Guys as discussed at my last post oracle-performance-tuning-queries I have promised that I will be back with some DBA monitoring shell scripts , So there they are. Below shell scripts can be used for daily Database monitoring by DBA, Some are created by my fellow DBA .
Please edit the configuration as per your environment
- This scripts checks for tablespace usage. If tablespace is 10 percent free, it will send an alert e-mail.
#####################################################################
## check_tablespace.sh ##
##
#####################################################################
###!/bin/bash
##
####### Start of configuration
##
######## Oracle Enviorment variables ##########
##
export ORACLE_BASE=/u01/app
export ORACLE_HOME=/rac/app/oracle/product/11.2.0
export ORACLE_UNQNAME=TEST01
export PATH=$PATH:$ORACLE_HOME/bin:$ORACLE_HOME/rdbms/admin:$ORACLE_HOME/lib
export alrt=/rac/app/oracle/diag/rdbms/test01/TEST01/trace/alert_TEST01.log
export asmalrt=/rac/app/oracle/diag/asm/+asm/+ASM1/trace/alert_+ASM1.log
export TNS_ADMIN=$ORACLE_HOME/network/admin
export MONITOR_DIR=$ORACLE_HOME/dba-scripts/monitor
export ORACLE_SID=TEST01
##
######## Other variables #################
##
DBA=nimai.karmakar@hotmail.com
DATABASE=TEST01
datevar=$(date)

§ AIM OF THE EXERCISE
Quote the whole DBA monitoring script post above, character for character.

§ GIVEN DATA
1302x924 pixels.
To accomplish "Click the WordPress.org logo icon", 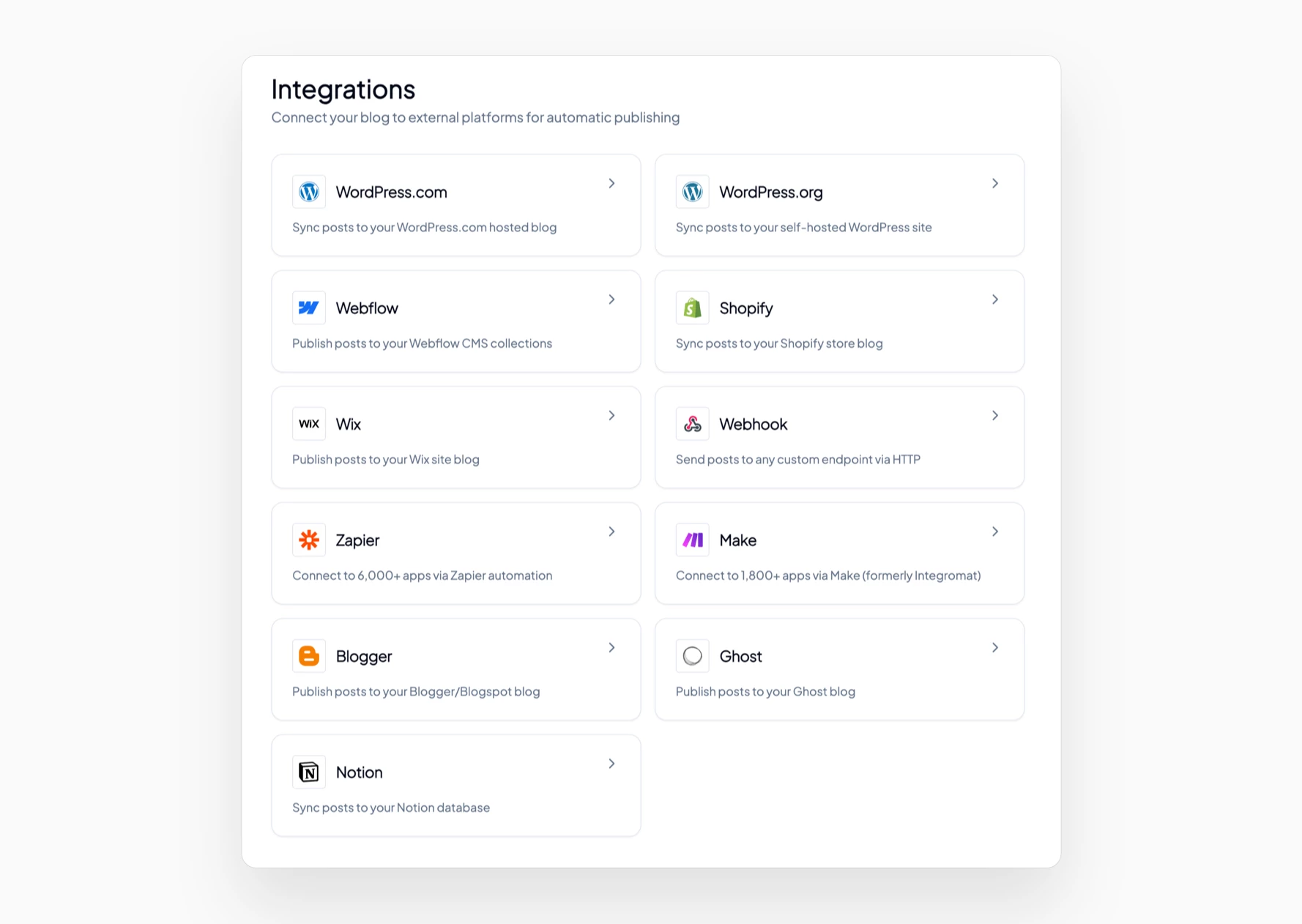I will (x=692, y=192).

§ FINISHED TASK
Guys as discussed at my last post oracle-performance-tuning-queries I have promised that I will be back with some DBA monitoring shell scripts , So there they are. Below shell scripts can be used for daily Database monitoring by DBA, Some are created by my fellow DBA .
Please edit the configuration as per your environment
- This scripts checks for tablespace usage. If tablespace is 10 percent free, it will send an alert e-mail.
#####################################################################
## check_tablespace.sh ##
##
#####################################################################
###!/bin/bash
##
####### Start of configuration
##
######## Oracle Enviorment variables ##########
##
export ORACLE_BASE=/u01/app
export ORACLE_HOME=/rac/app/oracle/product/11.2.0
export ORACLE_UNQNAME=TEST01
export PATH=$PATH:$ORACLE_HOME/bin:$ORACLE_HOME/rdbms/admin:$ORACLE_HOME/lib
export alrt=/rac/app/oracle/diag/rdbms/test01/TEST01/trace/alert_TEST01.log
export asmalrt=/rac/app/oracle/diag/asm/+asm/+ASM1/trace/alert_+ASM1.log
export TNS_ADMIN=$ORACLE_HOME/network/admin
export MONITOR_DIR=$ORACLE_HOME/dba-scripts/monitor
export ORACLE_SID=TEST01
##
######## Other variables #################
##
DBA=nimai.karmakar@hotmail.com
DATABASE=TEST01
datevar=$(date)